-- start of Material provided --

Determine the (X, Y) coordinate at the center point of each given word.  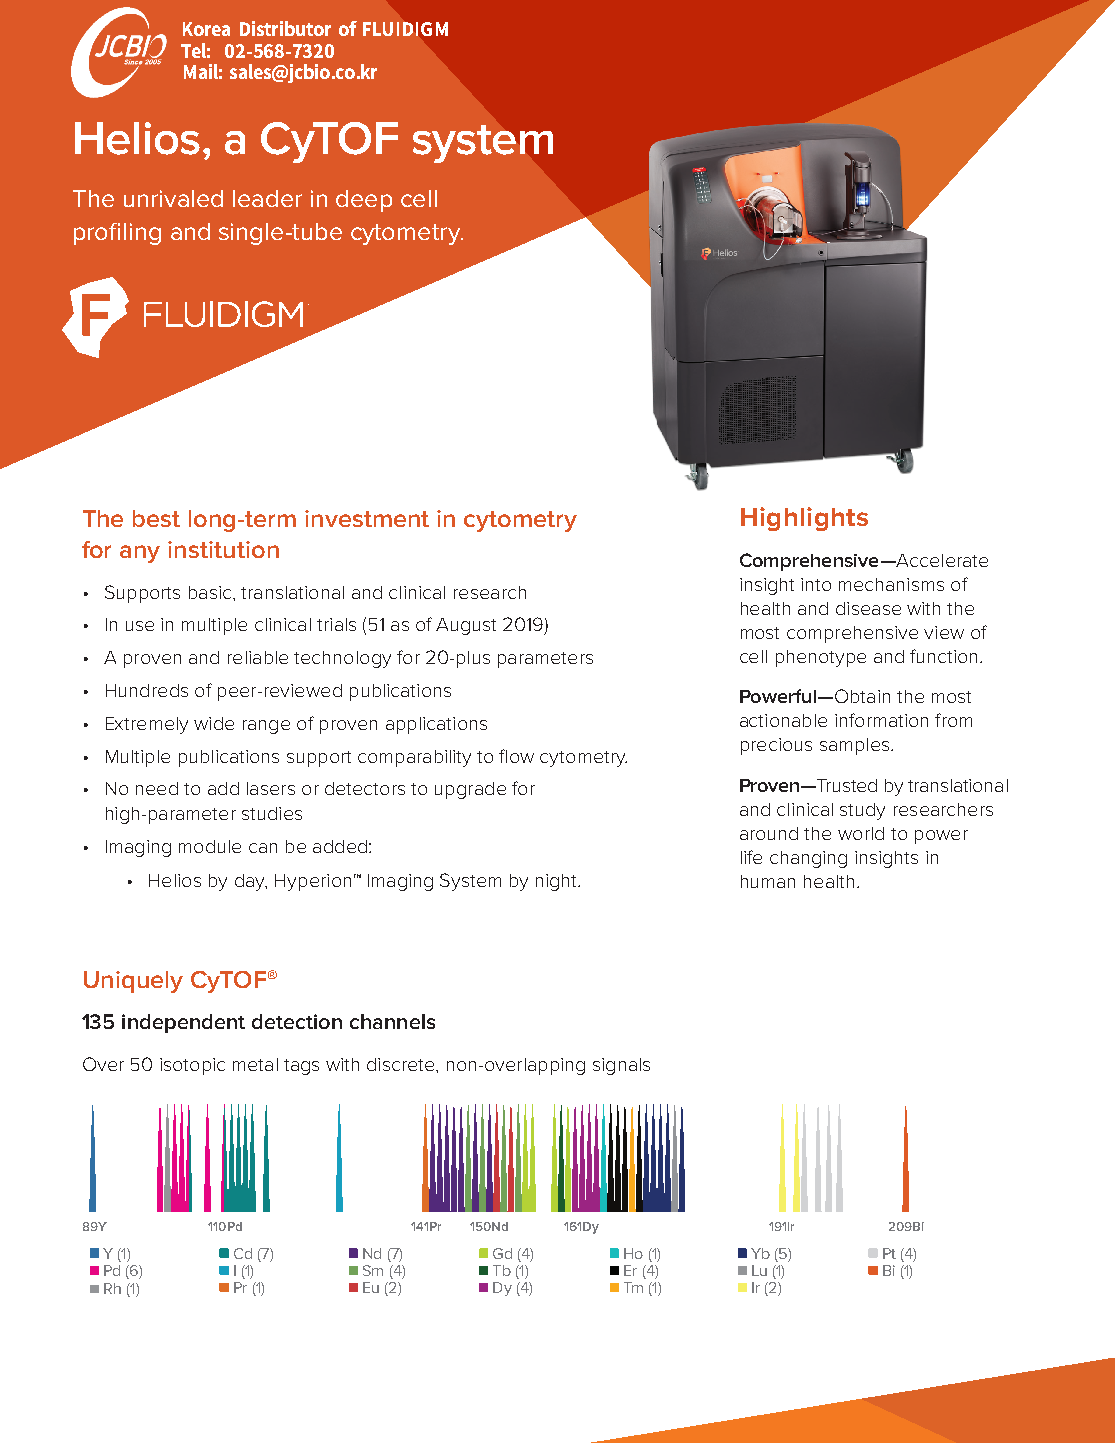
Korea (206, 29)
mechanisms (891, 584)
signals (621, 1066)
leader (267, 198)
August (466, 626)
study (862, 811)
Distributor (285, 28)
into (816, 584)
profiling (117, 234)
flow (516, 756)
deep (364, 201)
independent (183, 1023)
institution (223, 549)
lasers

-- end of Material provided --

Task requirements → Copy every line of the records above word for word, and leave out the pictures.

Exercise output →
Determine the (X, Y) coordinate at the center point of each given word.  
Korea (206, 29)
mechanisms (891, 584)
signals (621, 1066)
leader (267, 198)
August (466, 626)
study (862, 811)
Distributor (285, 28)
into (816, 584)
profiling (117, 234)
flow (516, 756)
deep (364, 201)
independent (183, 1023)
institution (223, 549)
lasers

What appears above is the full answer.